How to perform a bridge exercise with an image showing the move. Click on the picture to see the full sized image.
The bridge exercise is a static move. There is no movement involved other than getting into and out of the correct position. The picture above is not a true animation; I am showing the move from a few different angles instead. When doing a bridge, keep the following points in mind:
- You should maintain a straight line between your ankles, waist, and shoulders.
- Your forearms will support your upper body by laying flat on the floor.
- Your upper arms should be perpendicular to the floor.
- Your weight will be resting on your elbows and toes.
- The exercise begins when you are in position and suck in your gut.
You will know that you have the right form when your abs begin to burn 10 to 15 seconds after you begin the bridge exercise. If you do not feel the burning sensation, then use a mirror or a friend to spot you and to let you know what you need to do to fix your form. The most common problem is that you are forming an upside-down “V”. Try pulling your waist down; you want to maintain a straight line from ankles through waist to shoulders.

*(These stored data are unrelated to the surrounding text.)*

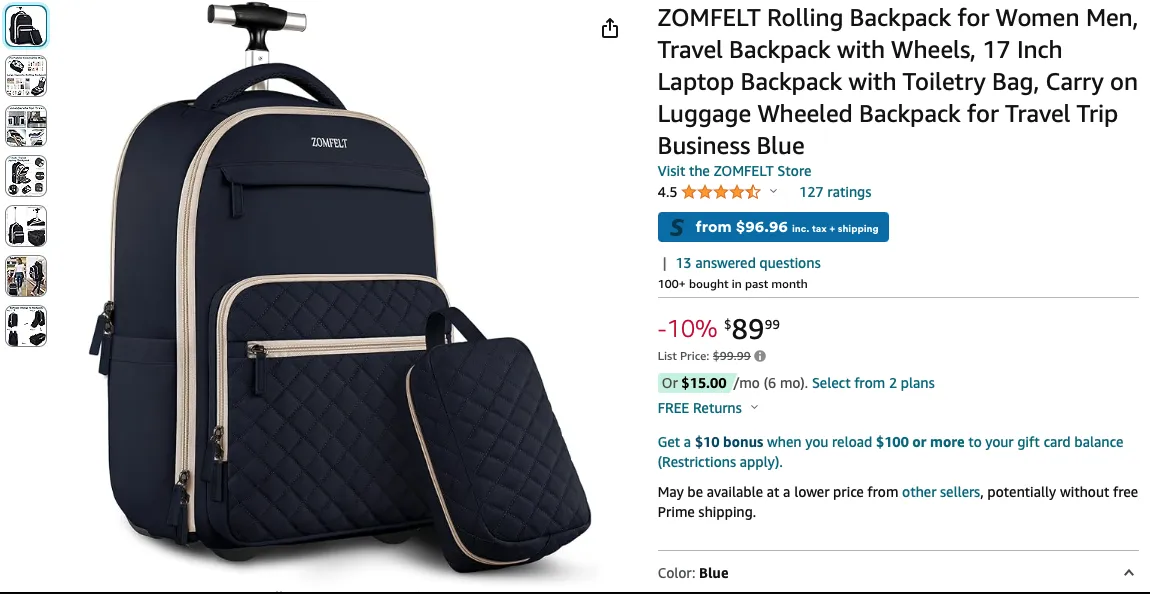
Task: Click the share icon above product image
Action: click(x=609, y=29)
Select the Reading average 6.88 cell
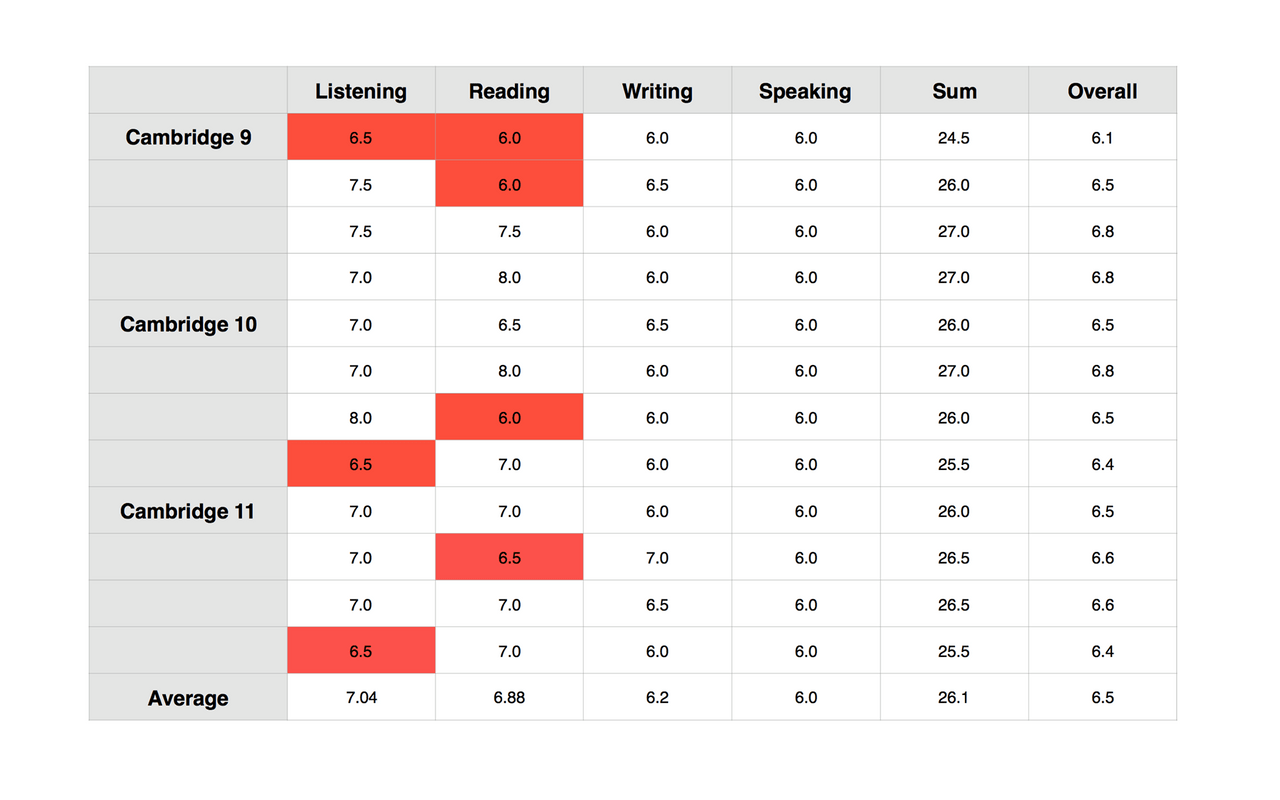Image resolution: width=1280 pixels, height=800 pixels. 509,698
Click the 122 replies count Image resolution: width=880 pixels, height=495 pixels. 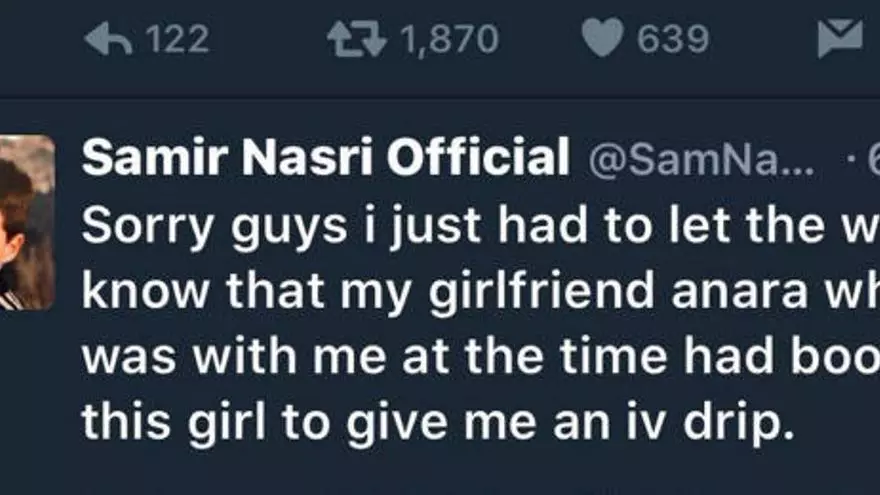click(x=177, y=39)
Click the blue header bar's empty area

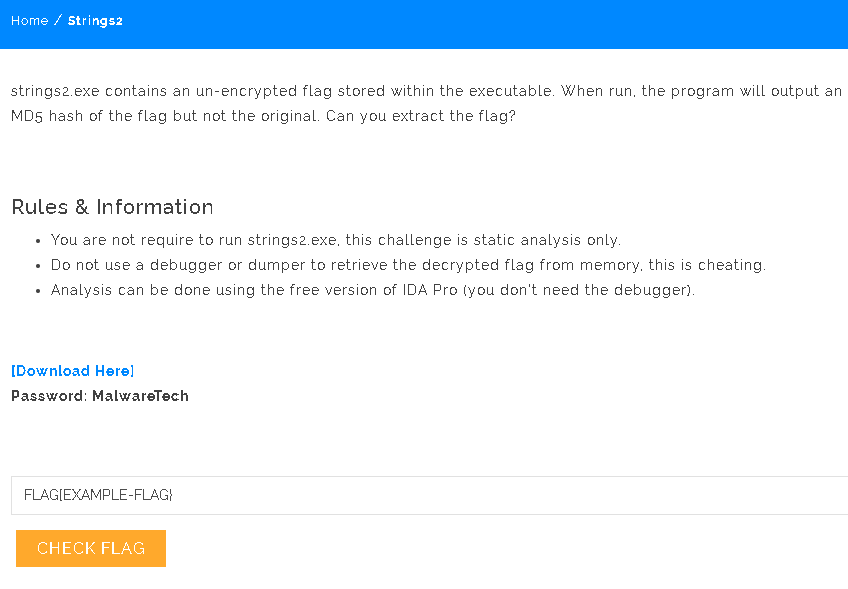[500, 24]
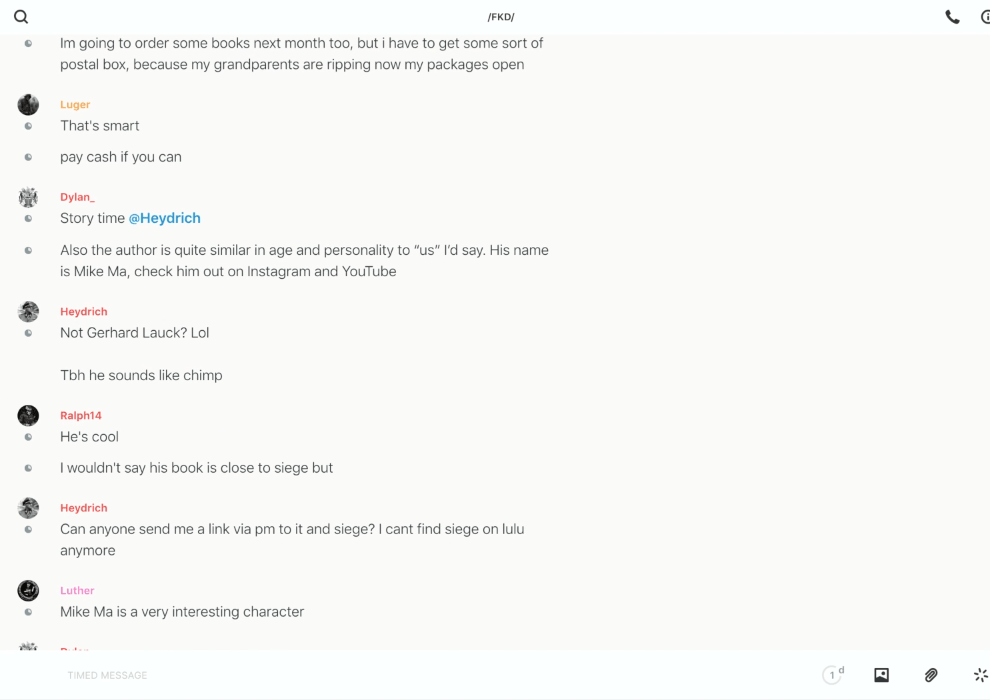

To suck in your gut, pretend you are trying to touch your belly button to your spine.
The first time you do the exercise, slowly count to 30 or put a watch on the floor in front of you and maintain the position for 30 seconds. As you get better at the bridge exercise, hold the position for a minute or 90 seconds.
The bridge exercise is also known as a plank.
So, what does this exercise do for me? Is it supposed to work on abs and core strength? That’s what the description suggests. I like the illustration and form advice. I could do the exercise from them.